Jacksonville Sheriff Mike Williams is urging residents in the area where two children went missing Sunday to search their properties. "Under trailers, abandoned cars," he said during a news conference Monday.

Williams said the parents of 6-year-old Braxton Williams and 5-year-old Bri'ya Williams were home when the children disappeared at about 11:30 a.m.

"The family has been and remains cooperative," Williams said. "Right now everything is an option."

JSO released an incident report Monday, nearly 24 hours after Braxton and Bri'ya were last seen playing in a front yard in the Paradise Village mobile home park.

The children's father, Bryan Williams, told officers he was outside setting up for a bar-b-cue and the children were outside with him, according to the report. He told officers he noticed his two children were no longer outside with him at about noon and he tried to find them.

Bryan Williams called 911 to report them missing, the report states.

JSO Public Information Officer Christian Hancock said Sunday family members searched for an extended period of time before reporting them missing to JSO at around 1:30 p.m.






Braxton & Bri'ya Williams

Related: *Sheriff: ‘We have found nothing’ in search for 2 children*


----------



## Laela (Dec 16, 2019)

How odd two kids disappear like that.. I hope they find them quick!

What's going on in Jax?


----------



## Tibbar (Dec 17, 2019)

Sad to say that with the way things have been happening lately, I don't anticipate a good outcome at all.


----------



## Laela (Dec 17, 2019)

An older white guy driving around play SpongeBob music? This is getting bizarre...

*______________________*
*Police search for vehicle in connection with missing Jacksonville children*
*Search for 6-year-old Braxton Williams and his 5-year-old sister, Bri’ya, passes critical 48-hour mark*

*JACKSONVILLE, Fla* – Police are asking for help to find *a white, four-door car playing loud children’s music* as the search for 6-year-old Braxton Williams and his 5-year-old sister, Bri’ya, passes the crucial 48-hour mark.

An Amber Alert remains in effect for the two children who went missing from their Whitehouse mobile home community on Jacksonville’s Westside.

Jacksonville Sheriff’s Office Chief of Investigations T.K. Waters said tips from the community pointed them to the vehicle, which they believe was driven by an older white man.

A woman named Kayla who lives in the neighborhood told News4Jax the community had been concerned about a man driving around playing music.
_*
“Last week, my kids were out playing, and I guess the lady across the street saw a white male in his 60s was staring at my kids playing," Kayla said. “She said he was staring at them, and then drove up a little bit and then blared ‘SpongeBob’ music and put it in reverse and came back to where my kids were as if like he was trying to catch their attention.”*_

Waters said they want to ask the driver of the white vehicle some questions.
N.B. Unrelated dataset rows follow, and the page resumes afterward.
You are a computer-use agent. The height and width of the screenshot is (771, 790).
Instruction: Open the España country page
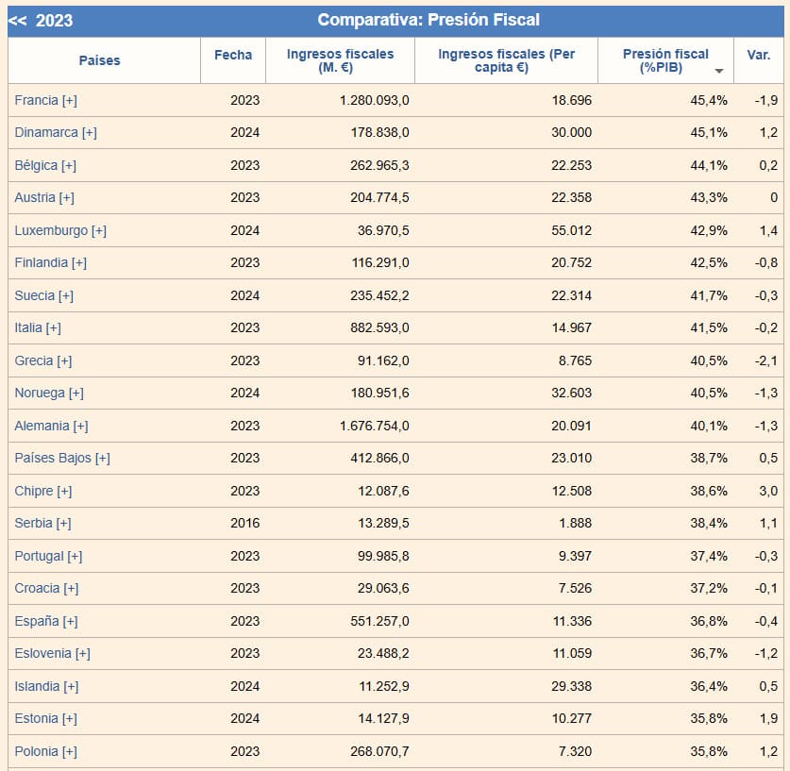[x=36, y=621]
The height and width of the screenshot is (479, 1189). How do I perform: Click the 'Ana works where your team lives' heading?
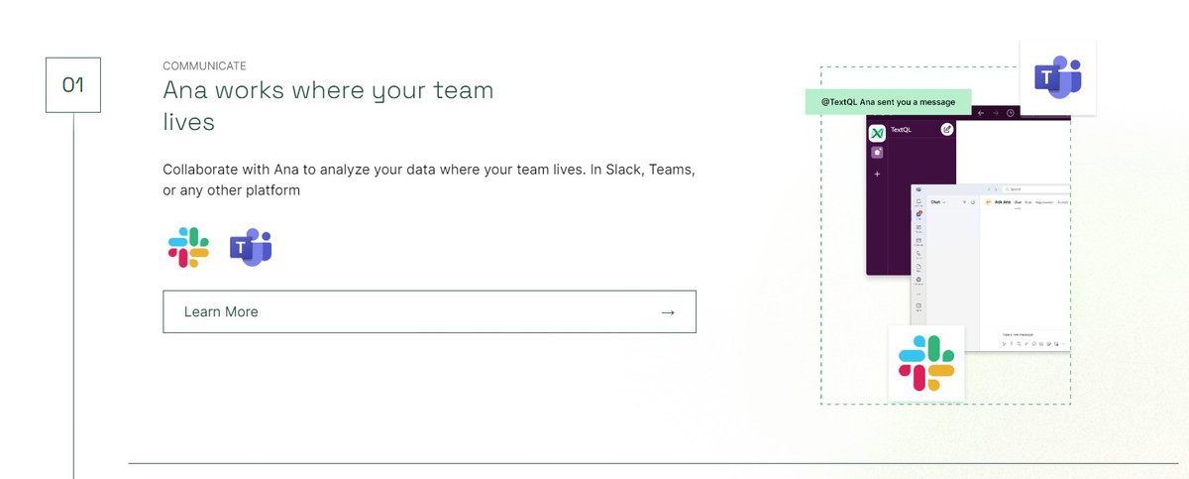pyautogui.click(x=328, y=105)
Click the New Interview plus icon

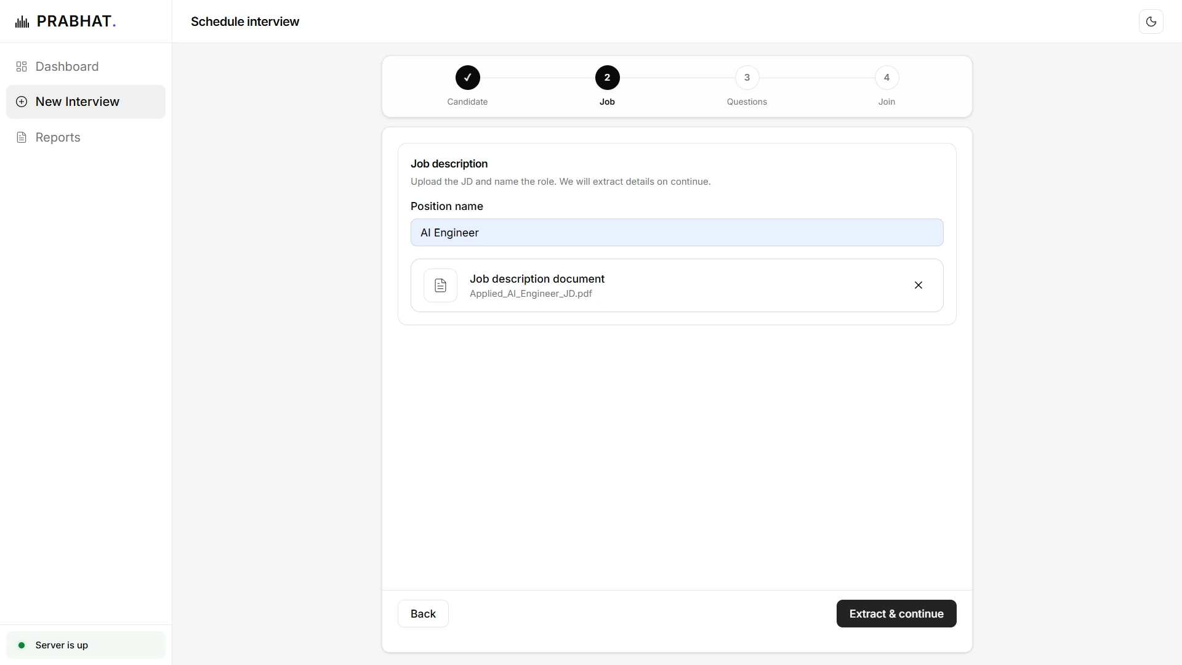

“We’re looking at every possibility," Waters said. “We are more than concerned. We’re going to continue to search.”

As of 11:30 a.m. Tuesday, Waters said, investigators had searched over 430 homes in the community, 130 acres and 20 bodies of water, using air units and K-9s. The dogs have not picked up any scents, Waters said

He said the family continues to be 100% cooperative.

Investigators planned to continue the search at 11 a.m. Tuesday but were interrupted when dozens of volunteers showed up to help.

Officer Christian Hancock told News4Jax that weather conditions were deteriorating in the area and while they appreciate the support, they don’t need any citizen volunteers at this time.

According to JSO, Braxton and Bri’ya were reported missing by a family member about 1:30 p.m. Sunday. They were last seen about 11:30 a.m. while playing in the front yard of a home at the Paradise Village Mobile Home Park off Beaver just east of Chaffee Road. The Florida Department of Law Enforcement issued the Amber Alert about 5:15 p.m.

Braxton’s and Bri’ya’s disappearance has resonated with local families, including those who live nearby. Dozens of volunteers joined authorities when the search started Sunday and continued to search Monday night. Many offered prayers and expressed hope the children will be found safely.

Some parents News4Jax spoke to say they’re fearing the worst; that the children could have been abducted. They’re still hoping the children will be found alive. In a Monday afternoon press conference, Jacksonville Sheriff Mike Williams said searchers “have found nothing.”

As the search continues for Braxton and Bri’ya, investigators will be checking in on sexual predators and offenders who live nearby.

Within a 2-mile radius of the Paradise Village mobile home park, where the two children were reportedly last seen Sunday, there are 30 registered sexual offenders and predators.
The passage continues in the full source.